Camilo Rodrigues Chaves
Aos nove anos de idade, seus pais consentiram que o Bispo de Goiás, Dom Eduardo Duarte Silva, o levasse para Roma, onde seguiria a carreira eclesiástica, ingressando no Colégio Pio Latino-Americano.
Formou-se na Universidade Gregoriana do Vaticano, diplomando-se Doutor em Teologia, Filosofia, Ciências Naturais e Matemática. Antes de receber a Ordem Eclesiástica, resolveu retornar ao Brasil por sentir que não tinha vocação para o sacerdócio.
Sua primeira obra literária – Caiapônia, cujo subtítulo \"Romance da Terra e do Homem do Brasil Central\" define-lhe o conteúdo, teve encomiástica acolhida no mundo intelectual.
Foi vereador, deputado e senador ao antigo Congresso Mineiro, quando se dedicou às lides políticas, desfrutando grande prestígio em todo o Estado de Minas Gerais.
Como Deputado Estadual conseguiu para Uberlândia-MG, no governo do então Presidente do Estado, Dr. Antônio Carlos Ribeiro de Andrada, a criação do Ginásio Mineiro de Uberlândia, que tem prestado relevantes serviços nas áreas educacional e cultural do País. Desse estabelecimento de ensino saíram diversos alunos que ocuparam cargos proeminentes, como governadores de Minas, de Goiás, deputados, médicos, advogados, engenheiros, odontólogos, industriais, comerciantes, prefeitos e vereadores.
Levou ainda para Uberlândia a Fazenda Experimental da Semente. Foi professor no Liceu de Uberlândia e no Colégio Nossa Senhora das Lágrimas.
Na Revolução de 1930, foi escolhido Comandante em Chefe das Forças Revolucionárias do Triângulo Mineiro, com grande atuação na defesa do território mineiro.
Abandonando a política para dedicar-se às letras e à divulgação da Doutrina Espírita, escreveu o extraordinário romance histórico Semíramis, rainha da Assíria e Babilônia, do Súmer e Akad, cuja terceira e última edição apareceu em 1989 pela editora LAKE, de São Paulo. Nesta obra, em que resgata a memória da soberana que elevou Babilônia ao pináculo da glória, exibe, em linguagem amena e escorreita, a segurança de impecável trabalho de pesquisa, inspirado, quem sabe pelo afloramento de antigas reminiscências arquivadas nos escaninhos do subconsciente.
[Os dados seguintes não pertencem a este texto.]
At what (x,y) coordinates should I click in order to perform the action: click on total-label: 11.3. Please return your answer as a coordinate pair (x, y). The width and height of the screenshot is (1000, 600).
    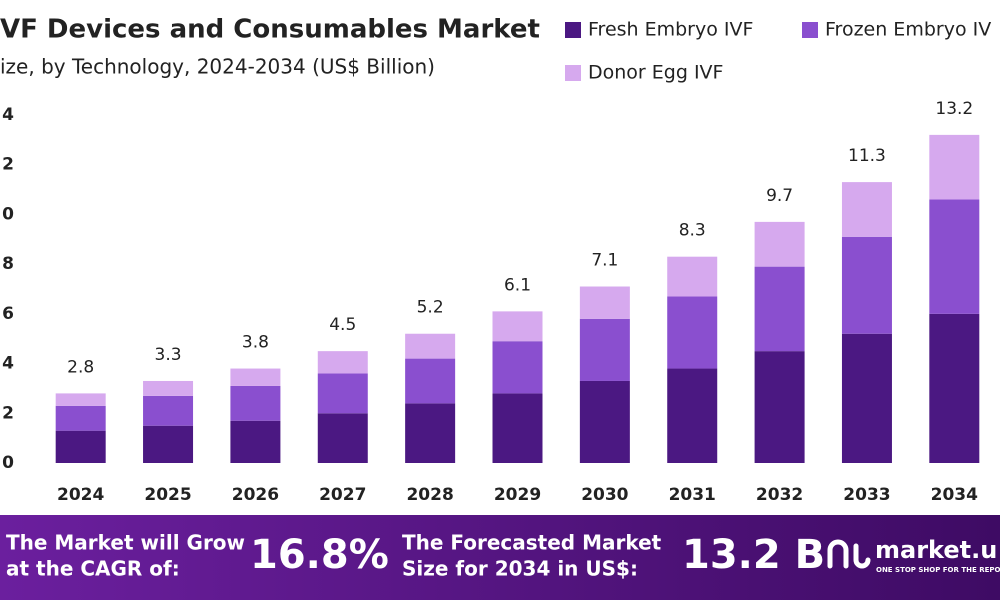
    Looking at the image, I should click on (867, 156).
Presidente da União Espírita Mineira, de 1945 até fevereiro de 1955, exerceu o mandato como líder autêntico, com atuação marcada pelo dinamismo e dedicação à Doutrina Espírita. Durante sua gestão foi iniciada a construção da atual sede da Casa Máter do Espiritismo em Minas Gerais, cuja inaguração se deu no dia 18 de abril de 1956 pelo seu sucessor da UEM, Bady Elias Curi. Também por iniciativa sua foi criado o Ginásio Espírita \"O Precursor\", situado em ponto nobre da Capital Mineira, educandário modelo que seria, no sonho de seu idealizador, \"o embrião da futura Universidade Espírita de Minas Gerais\".
Inaugurou na União Espírita Mineira a Assitência Dentária e a Farmácia Homeopática, serviços gratuítos para milhares de necessitados.
Fez circular com regularidade O Espírita Mineiro, órgão de orientação doutrinária. Elaborou novo Estatuto e ampliou os Departamentos da Entidade, como o Departamento Estadual da Mocidade Espírita e do Conselho Federativo Estadual, obedecidas as normas constantes do Pacto Áureo de Unificação. Promoveu o II Congresso Espírita Mineiro, quando foi aprovada a Declaração de Princípios Espíritas.
Além de presidente da União Espírita Mineira por dez anos consecutivos, foi fundador do Cenáculo Espírita Tiago, o Maior, Presidente de Honra do Centro Espírita \"Amor e Caridade\", fundador da Sociedade de Amparo à Pobreza, mais conhecida como \"Sopa dos Pobres\", e conselheiro, sócio e irmão benemérito de várias sociedades espíritas que lhe adotaram o nome.
Missionário de Boa Nova, caridoso e afável, soube granjear a admiração de quantos com ele conviveram. Não alimentava mágoas nem ressentimentos, exemplificando, como cristão verdadeiro, o amor e o perdão incondicional.